Problem
Retype the records below from their first line through the line containing "Task: Click the Scale slider handle", and include nothing else.

Saved data entries:
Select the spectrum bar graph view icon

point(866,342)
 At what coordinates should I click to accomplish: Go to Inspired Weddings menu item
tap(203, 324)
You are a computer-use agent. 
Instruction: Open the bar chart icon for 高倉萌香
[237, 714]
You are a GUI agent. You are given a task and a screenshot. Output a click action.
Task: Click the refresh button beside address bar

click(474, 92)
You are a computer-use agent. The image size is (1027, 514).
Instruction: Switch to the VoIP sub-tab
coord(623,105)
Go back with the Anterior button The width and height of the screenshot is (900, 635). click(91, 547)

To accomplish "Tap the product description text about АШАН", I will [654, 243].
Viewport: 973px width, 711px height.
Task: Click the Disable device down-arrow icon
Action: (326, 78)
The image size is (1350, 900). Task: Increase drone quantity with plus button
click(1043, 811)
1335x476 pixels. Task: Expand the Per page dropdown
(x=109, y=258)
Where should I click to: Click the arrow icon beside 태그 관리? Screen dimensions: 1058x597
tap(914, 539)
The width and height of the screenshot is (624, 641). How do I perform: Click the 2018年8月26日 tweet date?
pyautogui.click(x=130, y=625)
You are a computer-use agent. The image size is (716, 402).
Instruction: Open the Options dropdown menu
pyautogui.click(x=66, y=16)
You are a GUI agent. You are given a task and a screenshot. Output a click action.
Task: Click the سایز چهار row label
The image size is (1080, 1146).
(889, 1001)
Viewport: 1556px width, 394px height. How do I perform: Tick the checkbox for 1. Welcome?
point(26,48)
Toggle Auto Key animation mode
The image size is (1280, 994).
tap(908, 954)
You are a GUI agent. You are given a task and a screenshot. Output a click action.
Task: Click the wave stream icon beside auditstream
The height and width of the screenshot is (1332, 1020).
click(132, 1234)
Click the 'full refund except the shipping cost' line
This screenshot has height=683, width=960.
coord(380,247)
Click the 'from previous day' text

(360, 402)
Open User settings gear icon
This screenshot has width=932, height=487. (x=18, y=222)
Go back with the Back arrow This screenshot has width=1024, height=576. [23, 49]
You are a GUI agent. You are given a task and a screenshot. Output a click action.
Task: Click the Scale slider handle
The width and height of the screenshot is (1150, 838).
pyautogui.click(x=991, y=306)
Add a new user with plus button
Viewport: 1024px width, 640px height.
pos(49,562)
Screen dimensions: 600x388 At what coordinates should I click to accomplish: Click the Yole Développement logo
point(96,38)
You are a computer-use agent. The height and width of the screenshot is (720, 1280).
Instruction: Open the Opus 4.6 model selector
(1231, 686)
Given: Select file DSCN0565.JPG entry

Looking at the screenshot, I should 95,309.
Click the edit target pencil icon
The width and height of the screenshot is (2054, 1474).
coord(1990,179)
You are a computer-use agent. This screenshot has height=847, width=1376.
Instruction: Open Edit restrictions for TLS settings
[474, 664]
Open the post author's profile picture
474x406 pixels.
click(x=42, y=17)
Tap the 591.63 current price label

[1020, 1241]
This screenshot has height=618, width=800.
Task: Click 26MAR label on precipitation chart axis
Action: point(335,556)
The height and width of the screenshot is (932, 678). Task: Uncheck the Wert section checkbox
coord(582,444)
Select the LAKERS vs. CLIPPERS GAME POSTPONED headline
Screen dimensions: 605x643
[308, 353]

Solved exercise
Select the spectrum bar graph view icon

point(866,342)
 At what coordinates should I click to accomplish: Go to Inspired Weddings menu item
tap(203, 324)
You are a computer-use agent. 
Instruction: Open the bar chart icon for 高倉萌香
[237, 714]
You are a GUI agent. You are given a task and a screenshot. Output a click action.
Task: Click the refresh button beside address bar

click(474, 92)
You are a computer-use agent. The image size is (1027, 514).
Instruction: Switch to the VoIP sub-tab
coord(623,105)
Go back with the Anterior button The width and height of the screenshot is (900, 635). click(91, 547)

To accomplish "Tap the product description text about АШАН", I will [654, 243].
Viewport: 973px width, 711px height.
Task: Click the Disable device down-arrow icon
Action: (326, 78)
The image size is (1350, 900). Task: Increase drone quantity with plus button
click(1043, 811)
1335x476 pixels. Task: Expand the Per page dropdown
(x=109, y=258)
Where should I click to: Click the arrow icon beside 태그 관리? Screen dimensions: 1058x597
tap(914, 539)
The width and height of the screenshot is (624, 641). How do I perform: Click the 2018年8月26日 tweet date?
pyautogui.click(x=130, y=625)
You are a computer-use agent. The image size is (716, 402).
Instruction: Open the Options dropdown menu
pyautogui.click(x=66, y=16)
You are a GUI agent. You are given a task and a screenshot. Output a click action.
Task: Click the سایز چهار row label
The image size is (1080, 1146).
(889, 1001)
Viewport: 1556px width, 394px height. How do I perform: Tick the checkbox for 1. Welcome?
point(26,48)
Toggle Auto Key animation mode
The image size is (1280, 994).
tap(908, 954)
You are a GUI agent. You are given a task and a screenshot. Output a click action.
Task: Click the wave stream icon beside auditstream
The height and width of the screenshot is (1332, 1020).
click(132, 1234)
Click the 'full refund except the shipping cost' line
This screenshot has height=683, width=960.
coord(380,247)
Click the 'from previous day' text

(360, 402)
Open User settings gear icon
This screenshot has width=932, height=487. (x=18, y=222)
Go back with the Back arrow This screenshot has width=1024, height=576. [23, 49]
You are a GUI agent. You are given a task and a screenshot. Output a click action.
Task: Click the Scale slider handle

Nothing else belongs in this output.